• _Exercise description_: A complete, word-for-word restatement of the entries is needed.

• _Stored data_:
=-=-=

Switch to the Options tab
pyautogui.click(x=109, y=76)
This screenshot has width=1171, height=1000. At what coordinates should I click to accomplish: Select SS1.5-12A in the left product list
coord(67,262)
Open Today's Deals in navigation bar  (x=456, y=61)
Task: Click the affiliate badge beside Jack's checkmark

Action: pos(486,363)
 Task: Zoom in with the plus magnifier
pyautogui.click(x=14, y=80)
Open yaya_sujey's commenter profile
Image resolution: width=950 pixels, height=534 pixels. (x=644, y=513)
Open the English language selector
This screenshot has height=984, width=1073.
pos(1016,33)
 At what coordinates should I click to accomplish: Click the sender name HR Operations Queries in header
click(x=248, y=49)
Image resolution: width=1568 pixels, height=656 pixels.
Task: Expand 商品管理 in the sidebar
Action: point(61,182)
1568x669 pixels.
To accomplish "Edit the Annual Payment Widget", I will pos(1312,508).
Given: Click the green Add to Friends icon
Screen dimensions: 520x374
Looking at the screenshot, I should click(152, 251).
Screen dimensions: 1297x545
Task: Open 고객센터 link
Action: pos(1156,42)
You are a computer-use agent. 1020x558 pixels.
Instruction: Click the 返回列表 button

=-=-=

• _Exercise solution_:
Switch to the Options tab
pyautogui.click(x=109, y=76)
This screenshot has width=1171, height=1000. At what coordinates should I click to accomplish: Select SS1.5-12A in the left product list
coord(67,262)
Open Today's Deals in navigation bar  (x=456, y=61)
Task: Click the affiliate badge beside Jack's checkmark

Action: pos(486,363)
 Task: Zoom in with the plus magnifier
pyautogui.click(x=14, y=80)
Open yaya_sujey's commenter profile
Image resolution: width=950 pixels, height=534 pixels. (x=644, y=513)
Open the English language selector
This screenshot has height=984, width=1073.
pos(1016,33)
 At what coordinates should I click to accomplish: Click the sender name HR Operations Queries in header
click(x=248, y=49)
Image resolution: width=1568 pixels, height=656 pixels.
Task: Expand 商品管理 in the sidebar
Action: point(61,182)
1568x669 pixels.
To accomplish "Edit the Annual Payment Widget", I will pos(1312,508).
Given: Click the green Add to Friends icon
Screen dimensions: 520x374
Looking at the screenshot, I should click(152, 251).
Screen dimensions: 1297x545
Task: Open 고객센터 link
Action: pos(1156,42)
You are a computer-use agent. 1020x558 pixels.
Instruction: Click the 返回列表 button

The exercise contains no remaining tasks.